WORKING DATA:
........

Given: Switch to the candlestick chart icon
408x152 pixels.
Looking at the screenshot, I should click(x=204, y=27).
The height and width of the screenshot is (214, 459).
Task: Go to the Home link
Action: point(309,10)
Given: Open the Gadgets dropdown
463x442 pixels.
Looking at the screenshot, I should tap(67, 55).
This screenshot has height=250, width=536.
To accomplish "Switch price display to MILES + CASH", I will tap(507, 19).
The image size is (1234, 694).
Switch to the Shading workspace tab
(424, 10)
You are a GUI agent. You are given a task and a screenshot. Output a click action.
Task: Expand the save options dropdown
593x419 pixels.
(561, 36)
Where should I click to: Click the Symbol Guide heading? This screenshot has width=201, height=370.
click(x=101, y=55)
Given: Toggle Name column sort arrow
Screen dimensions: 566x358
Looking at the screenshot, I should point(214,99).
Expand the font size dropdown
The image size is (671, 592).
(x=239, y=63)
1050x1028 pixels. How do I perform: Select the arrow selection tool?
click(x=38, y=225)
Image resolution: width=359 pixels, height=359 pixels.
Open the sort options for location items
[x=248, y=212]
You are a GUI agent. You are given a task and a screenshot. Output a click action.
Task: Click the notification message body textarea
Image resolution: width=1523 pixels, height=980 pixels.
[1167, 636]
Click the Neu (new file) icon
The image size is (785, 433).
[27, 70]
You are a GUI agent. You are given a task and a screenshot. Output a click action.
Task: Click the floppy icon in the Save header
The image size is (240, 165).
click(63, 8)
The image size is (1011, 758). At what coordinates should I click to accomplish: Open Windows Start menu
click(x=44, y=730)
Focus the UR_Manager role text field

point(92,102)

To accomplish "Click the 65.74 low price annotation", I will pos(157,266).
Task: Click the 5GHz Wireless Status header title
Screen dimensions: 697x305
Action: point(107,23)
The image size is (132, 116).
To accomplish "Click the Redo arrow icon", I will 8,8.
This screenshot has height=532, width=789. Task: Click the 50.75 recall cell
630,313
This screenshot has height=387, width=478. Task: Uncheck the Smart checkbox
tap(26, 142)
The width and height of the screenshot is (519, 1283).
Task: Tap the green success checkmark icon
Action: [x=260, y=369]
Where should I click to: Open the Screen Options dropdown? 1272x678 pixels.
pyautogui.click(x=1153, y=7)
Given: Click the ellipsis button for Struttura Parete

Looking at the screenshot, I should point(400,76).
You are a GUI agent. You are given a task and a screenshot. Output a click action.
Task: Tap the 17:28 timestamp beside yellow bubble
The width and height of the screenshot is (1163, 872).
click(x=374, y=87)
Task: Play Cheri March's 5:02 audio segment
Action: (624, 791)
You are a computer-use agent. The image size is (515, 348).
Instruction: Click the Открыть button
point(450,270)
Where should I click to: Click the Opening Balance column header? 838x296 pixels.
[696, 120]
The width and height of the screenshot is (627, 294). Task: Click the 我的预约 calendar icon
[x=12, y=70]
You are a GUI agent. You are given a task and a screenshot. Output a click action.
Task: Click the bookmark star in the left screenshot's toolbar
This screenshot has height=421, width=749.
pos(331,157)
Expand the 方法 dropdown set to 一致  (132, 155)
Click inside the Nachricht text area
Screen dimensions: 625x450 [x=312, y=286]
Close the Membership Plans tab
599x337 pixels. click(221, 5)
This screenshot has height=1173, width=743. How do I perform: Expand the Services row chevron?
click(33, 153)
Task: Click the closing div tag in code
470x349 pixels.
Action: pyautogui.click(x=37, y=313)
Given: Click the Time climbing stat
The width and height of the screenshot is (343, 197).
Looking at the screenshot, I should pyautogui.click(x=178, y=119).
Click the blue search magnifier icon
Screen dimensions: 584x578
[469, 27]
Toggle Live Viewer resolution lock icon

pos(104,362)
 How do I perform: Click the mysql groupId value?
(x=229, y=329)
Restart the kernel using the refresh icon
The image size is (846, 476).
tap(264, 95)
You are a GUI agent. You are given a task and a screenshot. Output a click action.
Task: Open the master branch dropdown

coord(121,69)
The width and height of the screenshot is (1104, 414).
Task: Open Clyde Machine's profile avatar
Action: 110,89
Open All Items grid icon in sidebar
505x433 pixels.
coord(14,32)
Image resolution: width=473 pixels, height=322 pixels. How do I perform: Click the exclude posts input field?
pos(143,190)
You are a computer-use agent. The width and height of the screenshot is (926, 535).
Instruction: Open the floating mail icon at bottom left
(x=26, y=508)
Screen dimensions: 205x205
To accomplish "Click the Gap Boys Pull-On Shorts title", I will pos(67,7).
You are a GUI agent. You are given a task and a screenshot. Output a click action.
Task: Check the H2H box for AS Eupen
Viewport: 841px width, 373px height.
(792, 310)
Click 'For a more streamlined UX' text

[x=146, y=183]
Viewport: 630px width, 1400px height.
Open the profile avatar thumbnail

........

WHAT IS BEING ASKED: Count the lines in the records above that contain the string "This", where uppercase and lowercase letters count as different. Reply with only the number.

THE REPLY: 6